*** Opening of Dataset records ***

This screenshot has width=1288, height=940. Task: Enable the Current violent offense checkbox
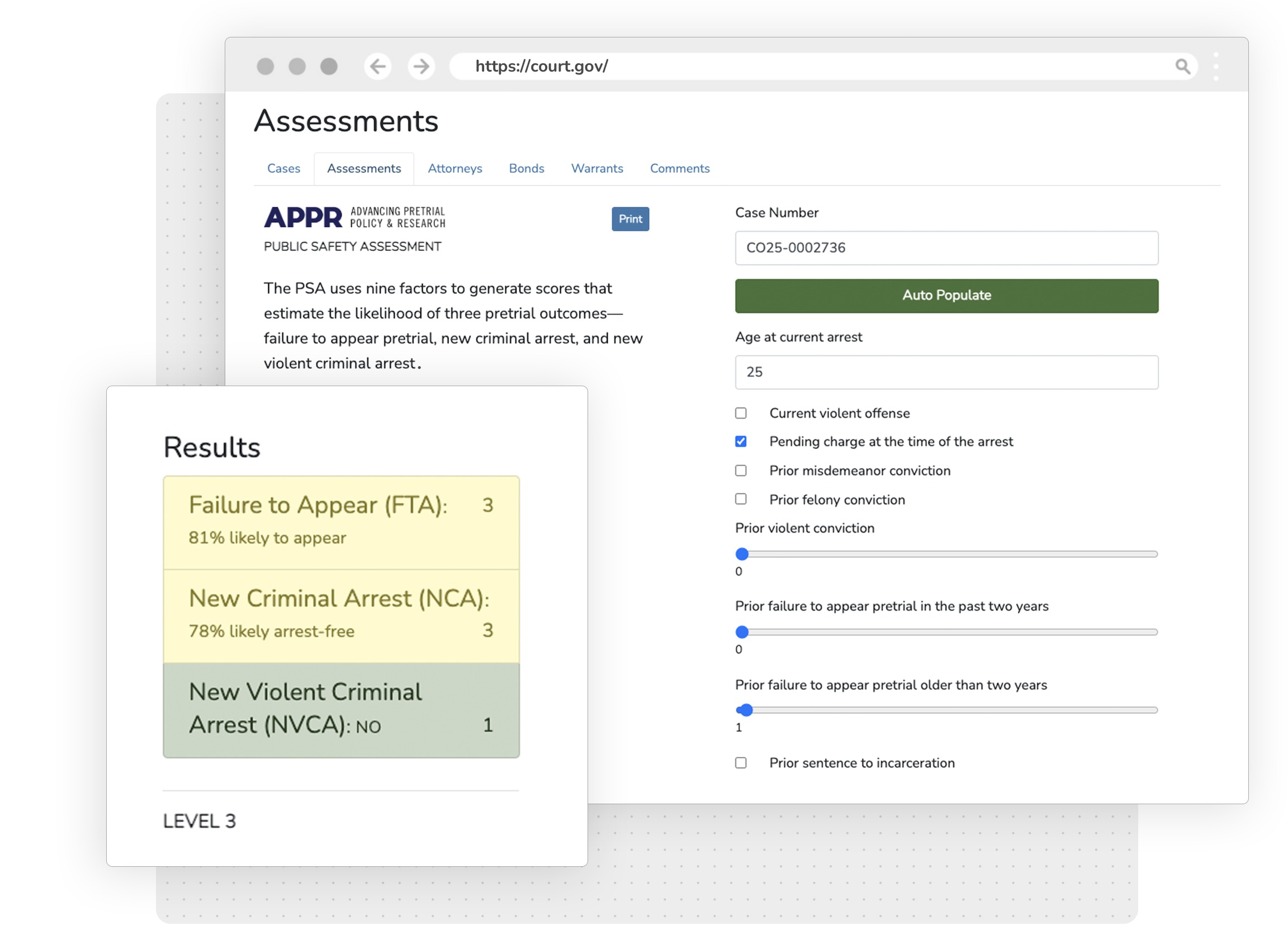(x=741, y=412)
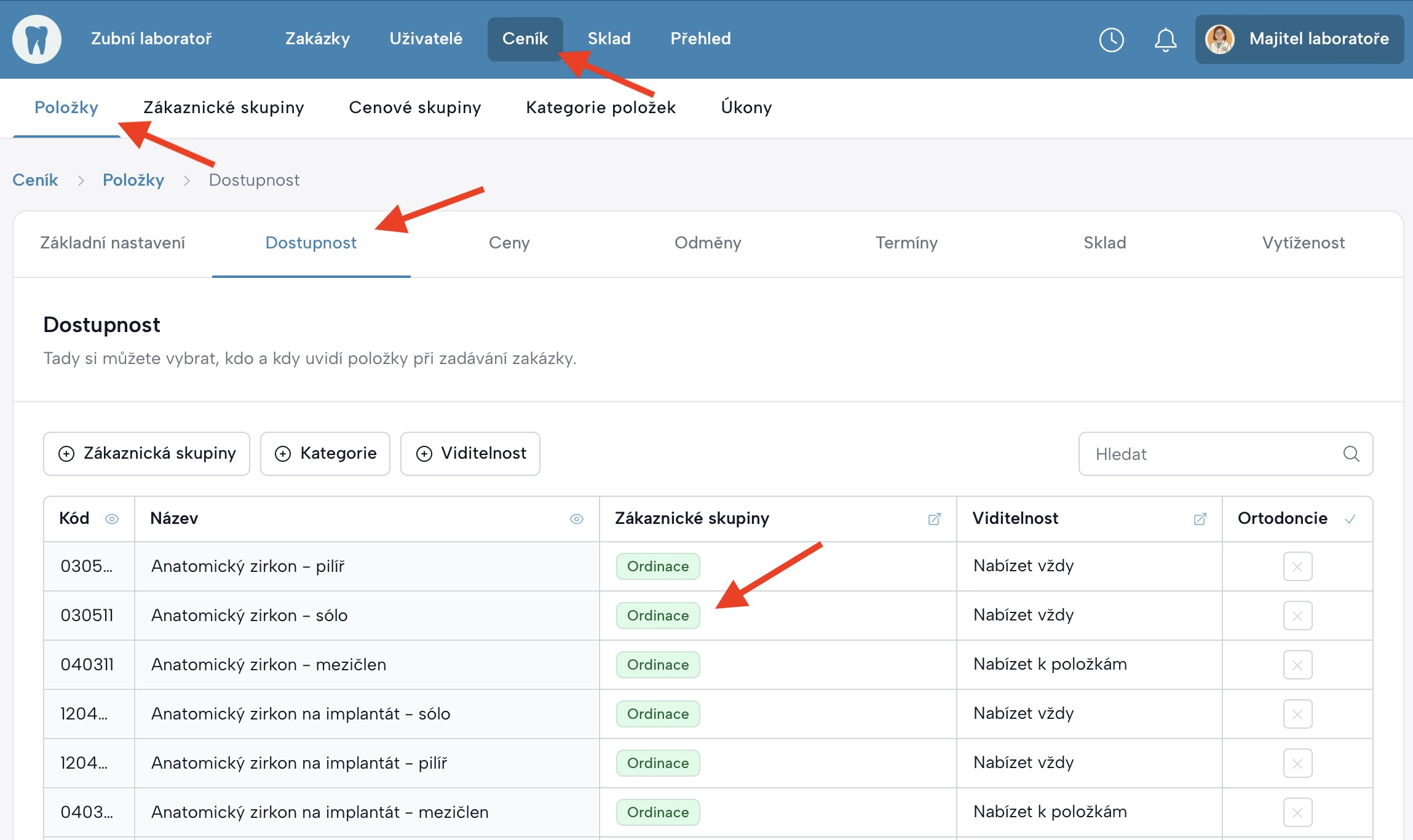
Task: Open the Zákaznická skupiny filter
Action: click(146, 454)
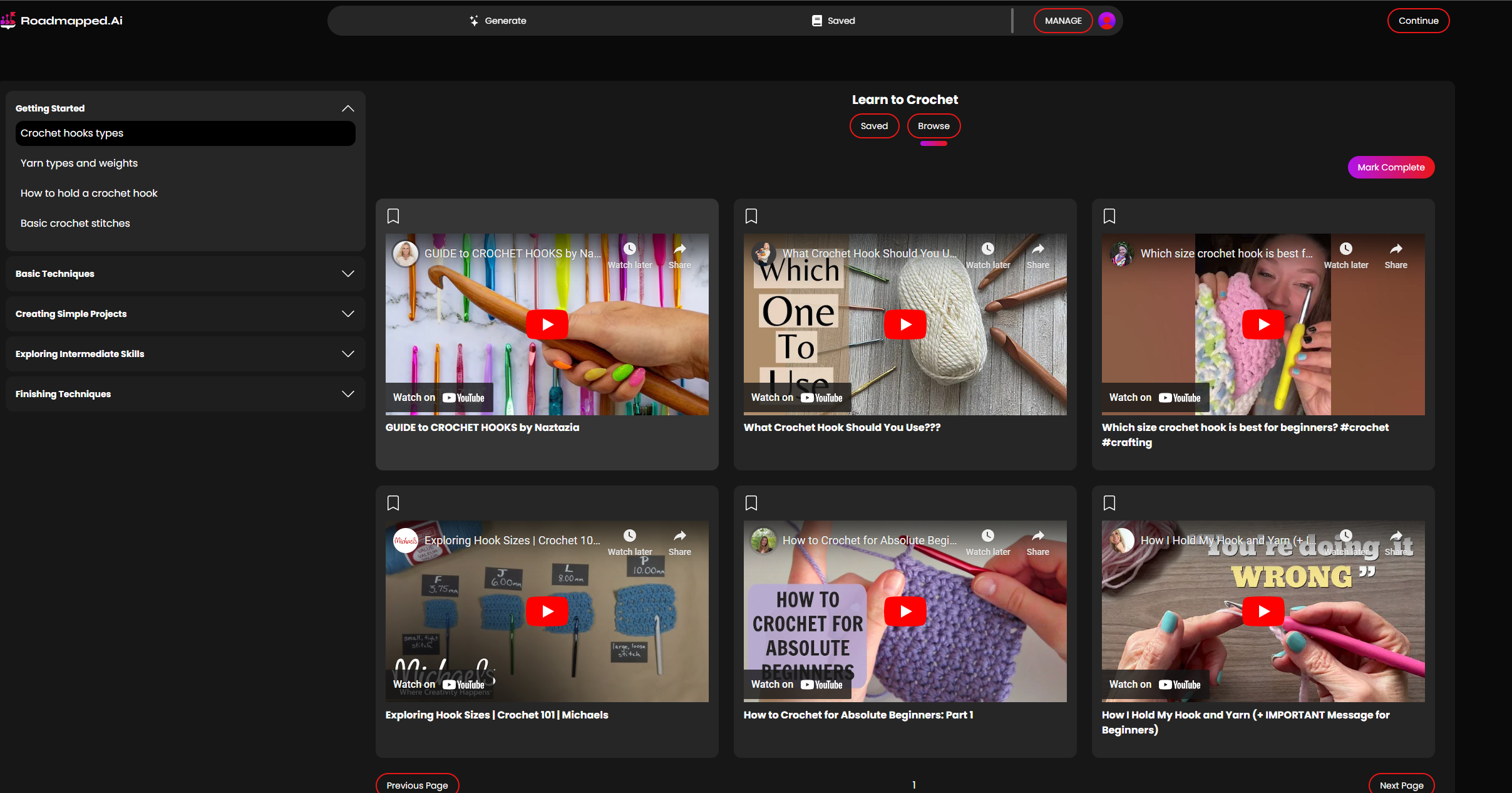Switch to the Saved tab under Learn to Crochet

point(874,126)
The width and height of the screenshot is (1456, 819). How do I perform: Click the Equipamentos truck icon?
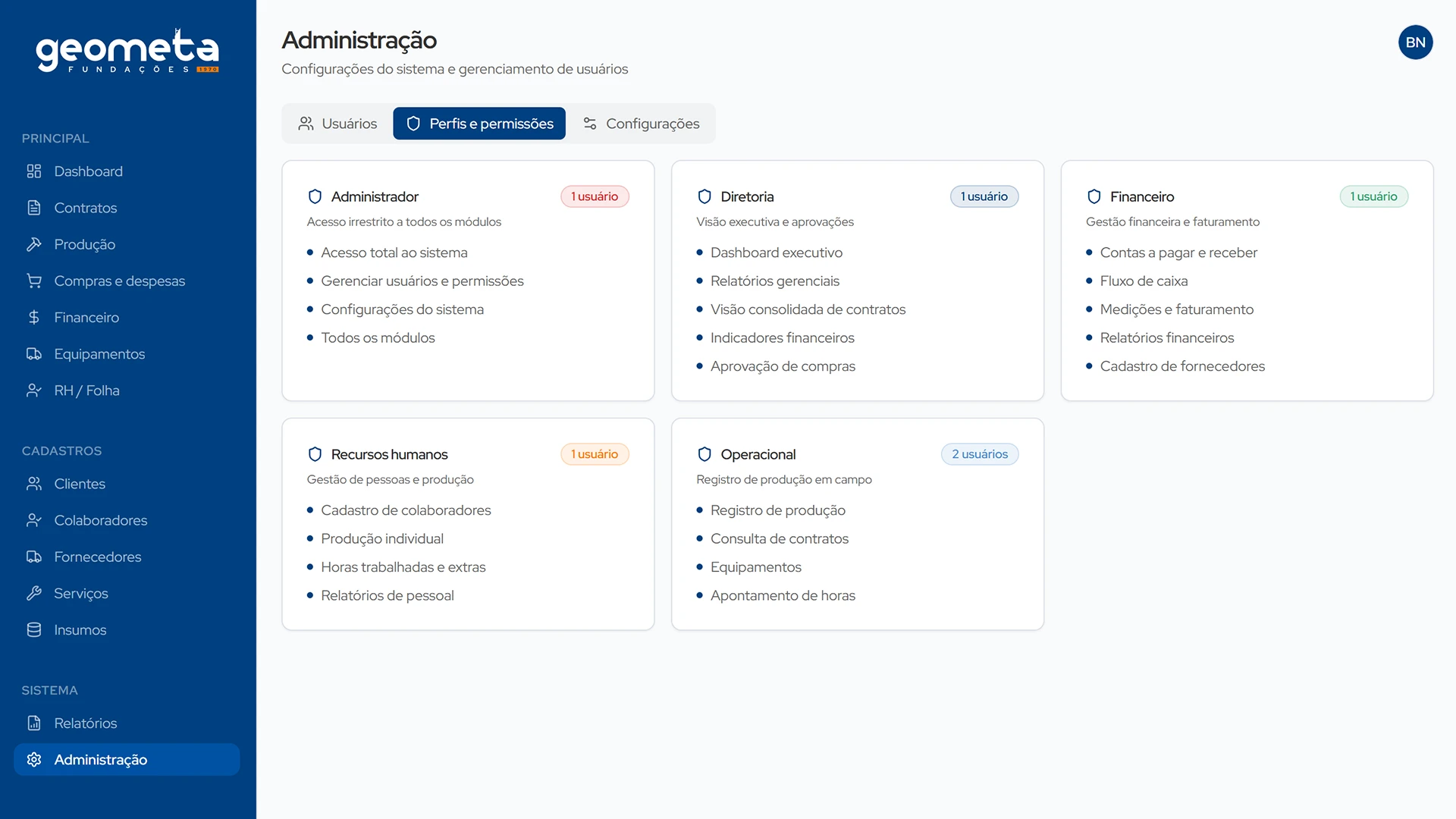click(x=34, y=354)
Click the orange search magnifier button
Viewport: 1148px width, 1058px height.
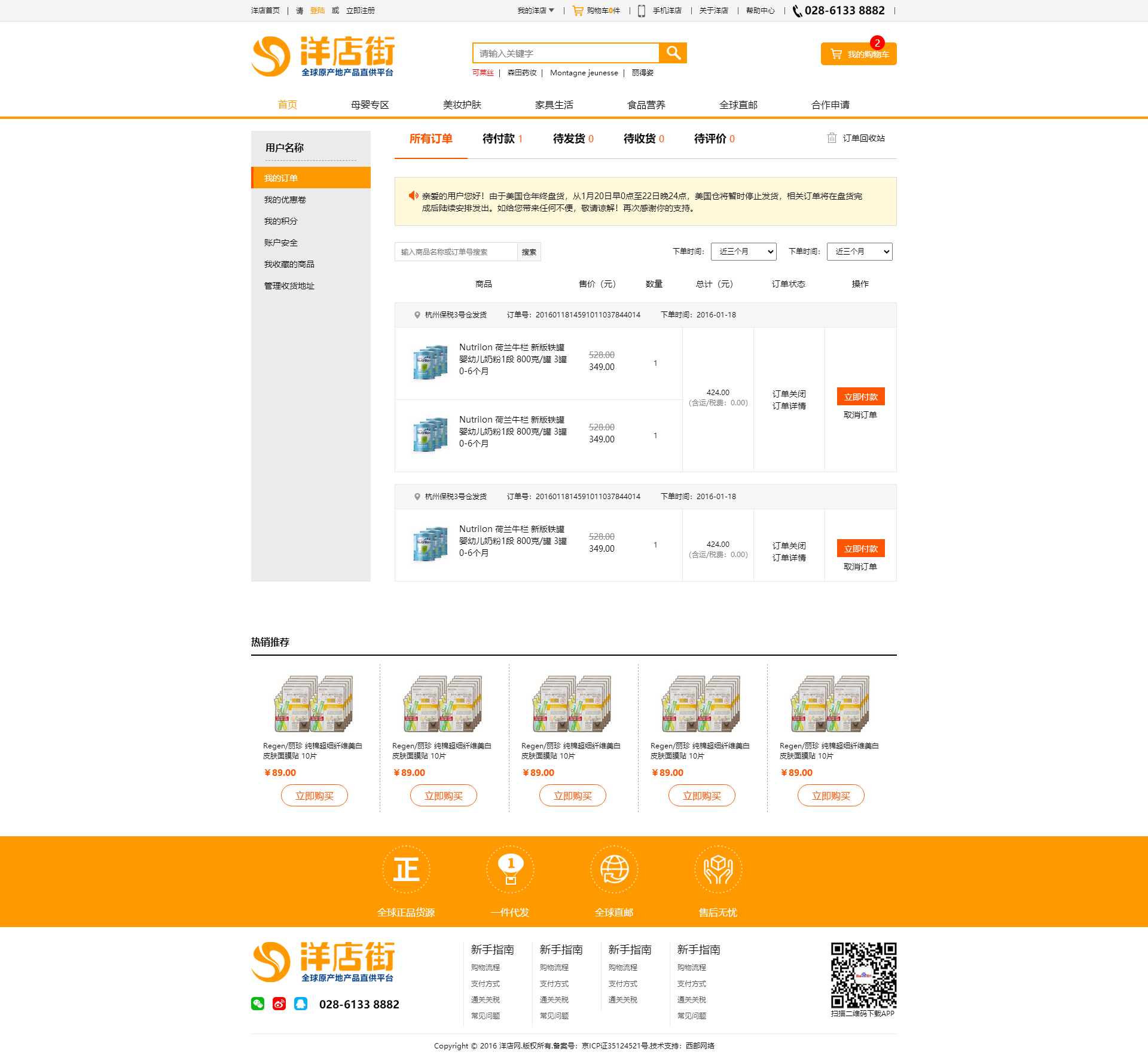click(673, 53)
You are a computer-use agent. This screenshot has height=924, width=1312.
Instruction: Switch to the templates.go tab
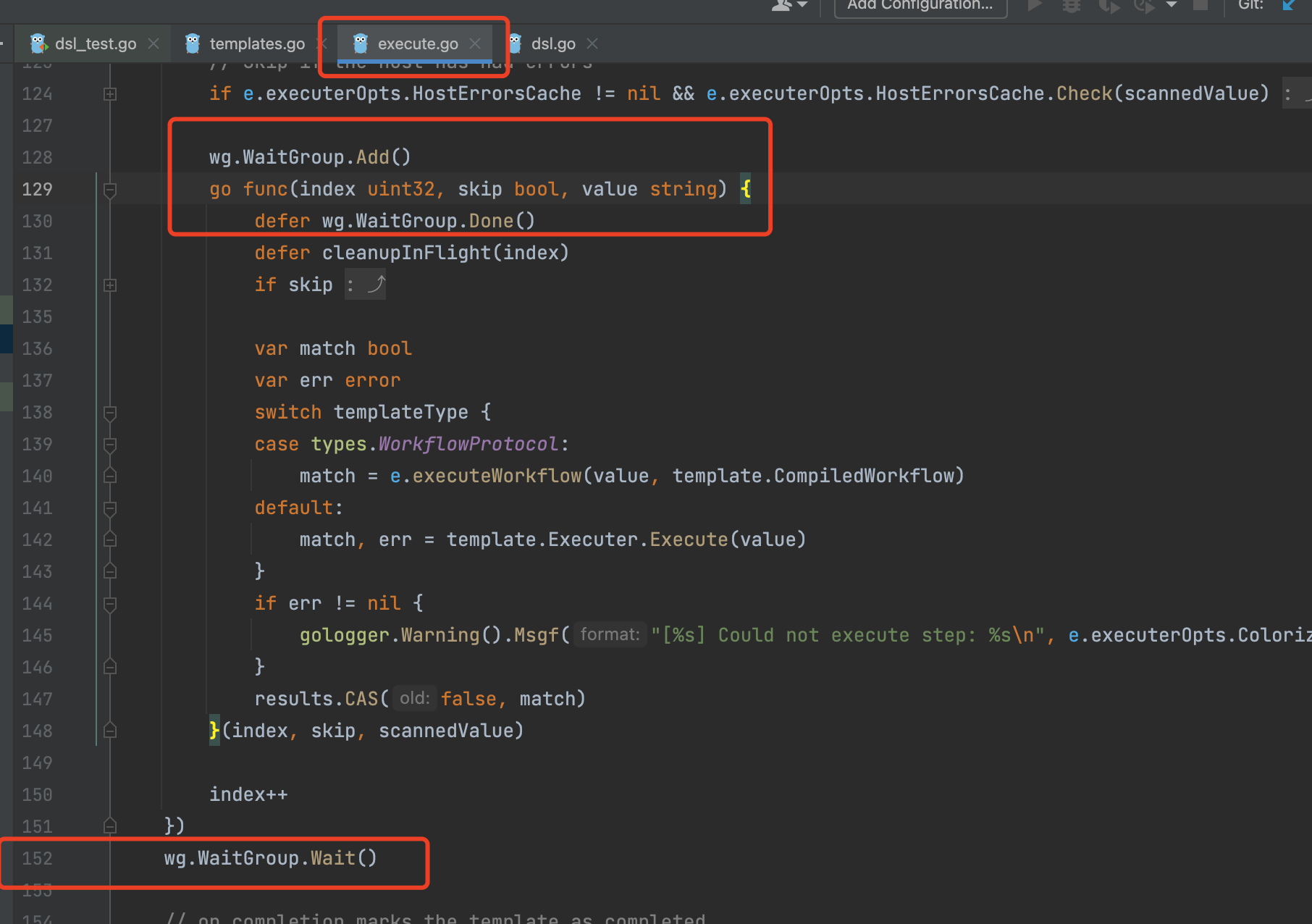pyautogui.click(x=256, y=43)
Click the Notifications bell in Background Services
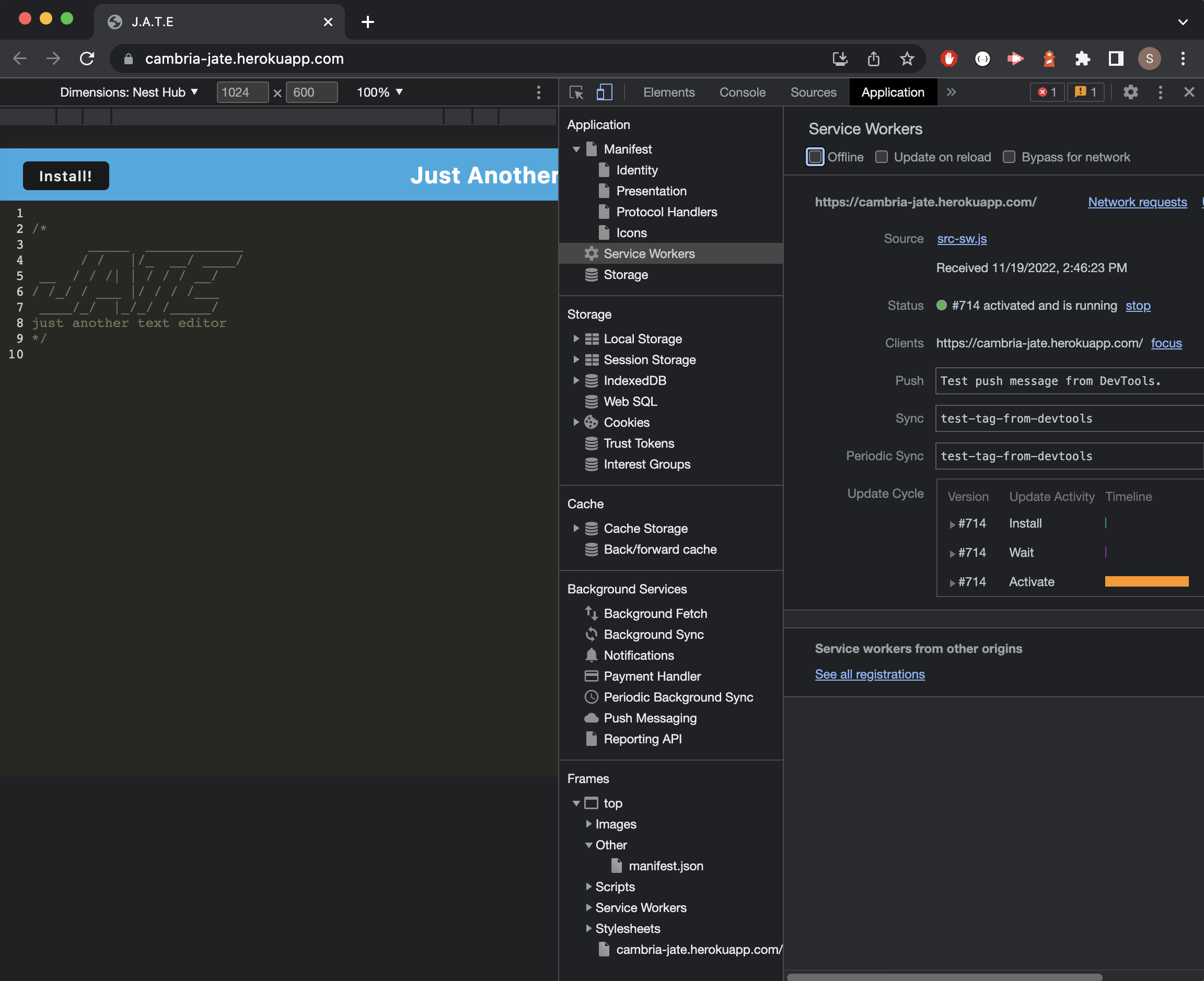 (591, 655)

*** Close of Dataset records ***

▶ [What you need to do]:
Make an exact copy of the lines above, starting at the line that contains "Click the orange search magnifier button" and running through the final line of the entries. Omit the pictures.

▶ [Written response]:
Click the orange search magnifier button
Viewport: 1148px width, 1058px height.
click(673, 53)
You are a computer-use agent. This screenshot has height=924, width=1312.
Instruction: Switch to the templates.go tab
pyautogui.click(x=256, y=43)
Click the Notifications bell in Background Services
 (591, 655)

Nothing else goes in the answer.